Short exercise: Reproduce every line of the material below verbatim, in the same order.

Available records:

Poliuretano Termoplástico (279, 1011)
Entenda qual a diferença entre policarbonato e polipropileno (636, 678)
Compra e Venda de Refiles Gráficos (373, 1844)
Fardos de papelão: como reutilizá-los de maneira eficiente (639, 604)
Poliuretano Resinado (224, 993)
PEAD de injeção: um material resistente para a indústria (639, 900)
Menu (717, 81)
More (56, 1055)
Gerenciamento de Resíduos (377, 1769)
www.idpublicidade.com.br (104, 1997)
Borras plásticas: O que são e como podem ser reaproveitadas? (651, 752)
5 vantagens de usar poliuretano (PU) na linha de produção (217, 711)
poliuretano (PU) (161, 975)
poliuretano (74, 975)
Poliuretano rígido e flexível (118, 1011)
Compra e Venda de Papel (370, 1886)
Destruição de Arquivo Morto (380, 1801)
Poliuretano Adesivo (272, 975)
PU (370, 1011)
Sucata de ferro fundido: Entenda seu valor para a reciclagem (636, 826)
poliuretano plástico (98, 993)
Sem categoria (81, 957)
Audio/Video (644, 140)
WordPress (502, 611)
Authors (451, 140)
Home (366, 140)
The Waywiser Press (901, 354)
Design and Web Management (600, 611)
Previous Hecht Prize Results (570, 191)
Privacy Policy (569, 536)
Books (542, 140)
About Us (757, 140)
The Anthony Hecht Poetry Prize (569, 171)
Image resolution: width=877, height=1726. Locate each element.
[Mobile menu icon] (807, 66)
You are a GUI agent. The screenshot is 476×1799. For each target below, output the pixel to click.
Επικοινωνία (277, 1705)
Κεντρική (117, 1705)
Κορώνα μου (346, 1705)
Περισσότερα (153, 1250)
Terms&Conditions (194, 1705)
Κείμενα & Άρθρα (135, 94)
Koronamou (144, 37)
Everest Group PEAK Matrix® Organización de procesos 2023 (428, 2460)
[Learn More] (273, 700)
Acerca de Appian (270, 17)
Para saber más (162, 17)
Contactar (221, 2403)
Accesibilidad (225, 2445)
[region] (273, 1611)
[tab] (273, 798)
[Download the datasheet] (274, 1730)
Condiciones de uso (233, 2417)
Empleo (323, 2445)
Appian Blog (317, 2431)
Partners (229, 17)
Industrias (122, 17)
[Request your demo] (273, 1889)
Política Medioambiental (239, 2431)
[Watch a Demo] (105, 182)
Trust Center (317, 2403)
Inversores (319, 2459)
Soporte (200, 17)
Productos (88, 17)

Task result:
Poliuretano Termoplástico (279, 1011)
Entenda qual a diferença entre policarbonato e polipropileno (636, 678)
Compra e Venda de Refiles Gráficos (373, 1844)
Fardos de papelão: como reutilizá-los de maneira eficiente (639, 604)
Poliuretano Resinado (224, 993)
PEAD de injeção: um material resistente para a indústria (639, 900)
Menu (717, 81)
More (56, 1055)
Gerenciamento de Resíduos (377, 1769)
www.idpublicidade.com.br (104, 1997)
Borras plásticas: O que são e como podem ser reaproveitadas? (651, 752)
5 vantagens de usar poliuretano (PU) na linha de produção (217, 711)
poliuretano (PU) (161, 975)
poliuretano (74, 975)
Poliuretano rígido e flexível (118, 1011)
Compra e Venda de Papel (370, 1886)
Destruição de Arquivo Morto (380, 1801)
Poliuretano Adesivo (272, 975)
PU (370, 1011)
Sucata de ferro fundido: Entenda seu valor para a reciclagem (636, 826)
poliuretano plástico (98, 993)
Sem categoria (81, 957)
Audio/Video (644, 140)
WordPress (502, 611)
Authors (451, 140)
Home (366, 140)
The Waywiser Press (901, 354)
Design and Web Management (600, 611)
Previous Hecht Prize Results (570, 191)
Privacy Policy (569, 536)
Books (542, 140)
About Us (757, 140)
The Anthony Hecht Poetry Prize (569, 171)
Image resolution: width=877, height=1726. Locate each element.
[Mobile menu icon] (807, 66)
You are a GUI agent. The screenshot is 476×1799. For each target below, output the pixel to click.
Επικοινωνία (277, 1705)
Κεντρική (117, 1705)
Κορώνα μου (346, 1705)
Περισσότερα (153, 1250)
Terms&Conditions (194, 1705)
Κείμενα & Άρθρα (135, 94)
Koronamou (144, 37)
Everest Group PEAK Matrix® Organización de procesos 2023 (428, 2460)
[Learn More] (273, 700)
Acerca de Appian (270, 17)
Para saber más (162, 17)
Contactar (221, 2403)
Accesibilidad (225, 2445)
[region] (273, 1611)
[tab] (273, 798)
[Download the datasheet] (274, 1730)
Condiciones de uso (233, 2417)
Empleo (323, 2445)
Appian Blog (317, 2431)
Partners (229, 17)
Industrias (122, 17)
[Request your demo] (273, 1889)
Política Medioambiental (239, 2431)
[Watch a Demo] (105, 182)
Trust Center (317, 2403)
Inversores (319, 2459)
Soporte (200, 17)
Productos (88, 17)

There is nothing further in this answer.